Last summer saw animal themed summer holiday events for youngsters sponsored by Essar Oil.
The autumn programme featured sessions on reiki combined with pottery, reiki and painting, relaxation and mosaic making, aromatherapy and pottery, reflexology and print making and reiki and Christmas textiles.
But recently Sonja announced: “The Paperboat is moving on and will be leaving 5 Whitby Road by the end of April!
“Our next destination has not been confirmed yet officially so you will have to be as patient to find out as we have to be.”
The gallery said thank you to its friends and customers with a sale.
Chris Dod at Bridge House Skills Centre and Whitby Park Community Cafe posted on Pride in the Port: “All the best Sonja and hope to help you move in somewhere else in the near future” while Tony Terry, previously at Ellesmere Port’s Fab Lab, added: “Very sorry to hear that, Sonja.”

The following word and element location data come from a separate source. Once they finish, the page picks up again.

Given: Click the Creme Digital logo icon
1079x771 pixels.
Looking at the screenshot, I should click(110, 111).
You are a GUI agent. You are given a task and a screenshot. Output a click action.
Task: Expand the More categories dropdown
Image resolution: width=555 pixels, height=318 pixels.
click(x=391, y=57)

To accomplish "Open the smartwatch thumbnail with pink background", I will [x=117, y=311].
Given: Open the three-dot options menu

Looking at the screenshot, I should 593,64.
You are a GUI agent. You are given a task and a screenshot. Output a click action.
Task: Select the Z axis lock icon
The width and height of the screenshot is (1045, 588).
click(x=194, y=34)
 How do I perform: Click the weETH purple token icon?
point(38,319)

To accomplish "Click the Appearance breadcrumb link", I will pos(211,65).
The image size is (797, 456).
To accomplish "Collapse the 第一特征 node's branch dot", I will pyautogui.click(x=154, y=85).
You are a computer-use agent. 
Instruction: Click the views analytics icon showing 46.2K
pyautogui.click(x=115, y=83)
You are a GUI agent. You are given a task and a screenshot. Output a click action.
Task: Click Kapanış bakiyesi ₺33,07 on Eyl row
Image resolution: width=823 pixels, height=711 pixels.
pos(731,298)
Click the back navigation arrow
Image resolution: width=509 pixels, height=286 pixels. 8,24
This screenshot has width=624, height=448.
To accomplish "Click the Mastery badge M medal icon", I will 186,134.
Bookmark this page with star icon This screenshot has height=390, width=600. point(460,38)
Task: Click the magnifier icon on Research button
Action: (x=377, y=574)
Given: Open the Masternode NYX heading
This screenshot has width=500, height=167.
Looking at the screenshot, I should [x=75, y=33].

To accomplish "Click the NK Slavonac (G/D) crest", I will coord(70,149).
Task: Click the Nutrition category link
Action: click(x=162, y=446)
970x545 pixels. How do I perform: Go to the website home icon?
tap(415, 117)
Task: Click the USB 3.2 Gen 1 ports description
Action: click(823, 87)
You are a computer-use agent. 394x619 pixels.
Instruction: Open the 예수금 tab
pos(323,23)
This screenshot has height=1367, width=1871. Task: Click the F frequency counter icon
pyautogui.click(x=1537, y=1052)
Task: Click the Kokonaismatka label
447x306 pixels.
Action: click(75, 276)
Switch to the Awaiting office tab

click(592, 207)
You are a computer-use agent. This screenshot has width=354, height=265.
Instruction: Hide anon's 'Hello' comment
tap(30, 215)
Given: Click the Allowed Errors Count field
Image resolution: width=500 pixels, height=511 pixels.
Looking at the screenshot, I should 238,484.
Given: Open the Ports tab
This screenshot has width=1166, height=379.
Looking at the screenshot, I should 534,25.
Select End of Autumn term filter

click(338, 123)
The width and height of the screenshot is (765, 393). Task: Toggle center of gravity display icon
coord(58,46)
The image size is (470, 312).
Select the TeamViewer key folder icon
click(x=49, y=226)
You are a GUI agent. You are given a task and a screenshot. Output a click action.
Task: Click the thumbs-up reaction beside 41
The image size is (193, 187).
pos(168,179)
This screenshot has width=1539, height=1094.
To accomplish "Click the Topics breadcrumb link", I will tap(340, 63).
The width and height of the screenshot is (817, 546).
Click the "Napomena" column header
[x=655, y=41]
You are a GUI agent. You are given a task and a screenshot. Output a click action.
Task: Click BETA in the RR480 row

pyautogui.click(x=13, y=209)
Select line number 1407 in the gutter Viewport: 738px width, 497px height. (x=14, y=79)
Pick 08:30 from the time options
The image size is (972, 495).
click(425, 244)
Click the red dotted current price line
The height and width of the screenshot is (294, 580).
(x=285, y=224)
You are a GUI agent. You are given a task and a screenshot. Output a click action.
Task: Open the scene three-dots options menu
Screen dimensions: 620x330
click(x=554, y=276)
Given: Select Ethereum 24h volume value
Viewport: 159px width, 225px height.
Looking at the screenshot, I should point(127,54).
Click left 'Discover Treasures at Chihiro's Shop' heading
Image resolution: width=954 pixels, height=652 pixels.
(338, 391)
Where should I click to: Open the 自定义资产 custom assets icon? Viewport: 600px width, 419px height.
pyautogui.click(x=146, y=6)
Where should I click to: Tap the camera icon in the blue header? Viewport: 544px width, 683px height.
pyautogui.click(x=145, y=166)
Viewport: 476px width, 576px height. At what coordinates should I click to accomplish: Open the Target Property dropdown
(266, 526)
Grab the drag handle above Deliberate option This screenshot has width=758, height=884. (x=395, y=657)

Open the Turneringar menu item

Businesswoman Lindsey Letman commented: “So sorry people missed your talents and creativity and also to help people in Ellesmere Port to find their art side” while Ellesmere Port artist Christine Holme added: “How very sad. Let’s hope that this doesn’t spell the end of your dream.”
Fears were expressed the premises could be occupied by ‘another’ takeaway.
Sonja herself said: “In a few days the place will look again as it started three years ago. A big thank you and goodbye to all our customers and friends!”